Russia has razed Ukrainian cities and killed thousands of civilians since Putin ordered their invasion in February, claiming Ukraine was an artificial state whose pro-Western outlook threatened Russia’s security. Since then, Moscow has claimed to have annexed about a fifth of Ukraine.
Ukraine has defended itself with Western military support, expelling the Russian army from more than half of the territory it occupied. In recent weeks, the front lines have been largely static, with thousands of soldiers dying in intense trench warfare as Moscow defends its control over captured territory.
Since October, Russia has launched massive missile and drone strikes on Ukraine’s energy infrastructure, leaving cities in darkness and cold as winter approaches. Moscow says the strikes are aimed at reducing Ukraine’s combat capability; Kiev says they have no military purpose and are meant to injure civilians, a war crime.
“The main thing is the fate of Russia,” Putin said with a stern face in his New Year’s Eve speech, speaking in front of a group of people dressed in military uniform instead of the usual backdrop of the Kremlin walls. “The defense of the homeland is our sacred duty to our ancestors and descendants. Moral, historical righteousness is on our side.”
Zelenskiy delivered his own speech almost in the dark, in front of a flying Ukrainian flag. He described last year as a national awakening.

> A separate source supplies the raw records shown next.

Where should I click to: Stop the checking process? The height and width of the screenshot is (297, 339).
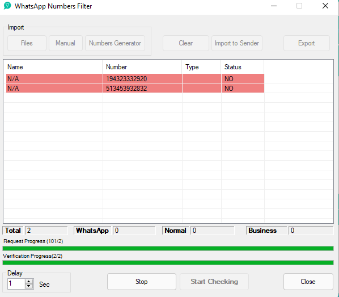pos(142,282)
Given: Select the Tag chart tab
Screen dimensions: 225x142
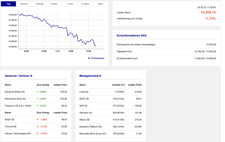Looking at the screenshot, I should pyautogui.click(x=9, y=3).
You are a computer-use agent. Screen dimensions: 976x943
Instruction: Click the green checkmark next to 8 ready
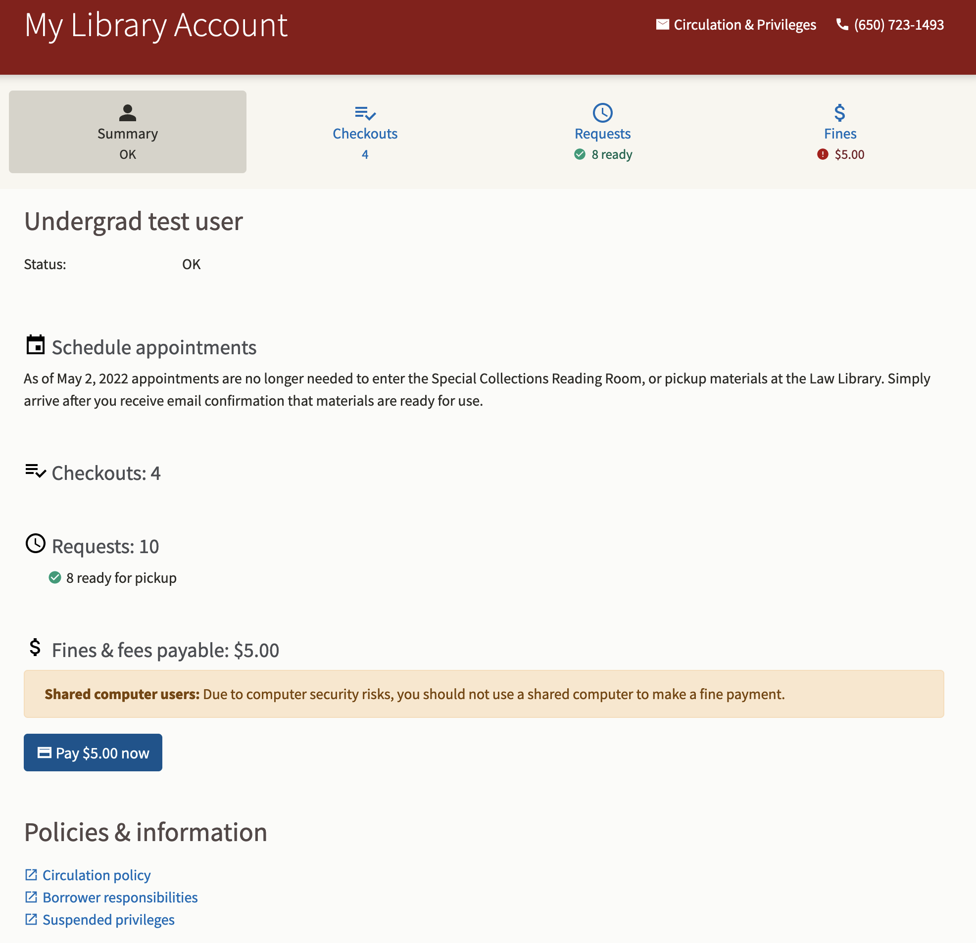pos(579,154)
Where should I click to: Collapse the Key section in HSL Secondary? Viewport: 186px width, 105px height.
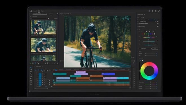coord(138,30)
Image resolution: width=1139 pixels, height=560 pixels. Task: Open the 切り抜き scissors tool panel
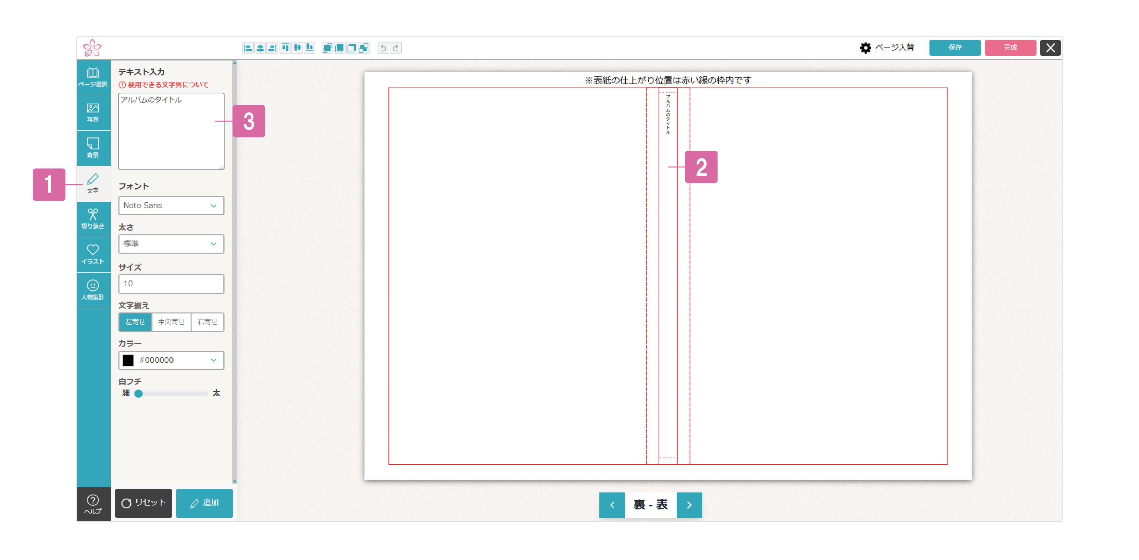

“They told us: you have no choice but to surrender. We say: we have no choice but to win,” he said. “This year has struck our hearts. We have cried all the tears. We have shouted all the prayers,” Zelensky said. “We fight and we will continue to fight. For the sake of the key word: ‘victory.'”
The latest airstrikes damaged infrastructure in Sumy in the country’s northeast, Khmelnytsky in the west and Zaporizhia and Kherson in the southeast and south, the General Staff of the Armed Forces of Ukraine said.
“Let the day be quiet,” Valentyn Reznichenko, governor of the Dnipropetrovsk region, said early Sunday after reporting heavy shelling of several communities in the region overnight that wounded one person.
Network operator Ukrenergo said on Sunday that the previous day had been “difficult” for its workers, but that the electricity situation was “under control” and no emergency cuts were being implemented.
Separately, Vyacheslav Gladkov, governor of Russia’s southern Belgorod region bordering Ukraine, said overnight shelling on the outskirts of the city of Shebekino damaged homes but had no casualties.
Russian media also reported multiple Ukrainian attacks in parts of the Donetsk and Luhansk regions controlled by Moscow, with local officials saying at least nine people were wounded.
Russia’s state-run RIA news agency quoted a local doctor as saying six people were killed when a hospital in Donetsk was attacked on Saturday. Representation authorities in Donetsk also said one person had been killed by Ukrainian shelling.
Reuters was unable to verify the reports. There was no immediate response from Kiev, which almost never publicly claims any attacks inside Russia or on Russian-controlled territories in Ukraine.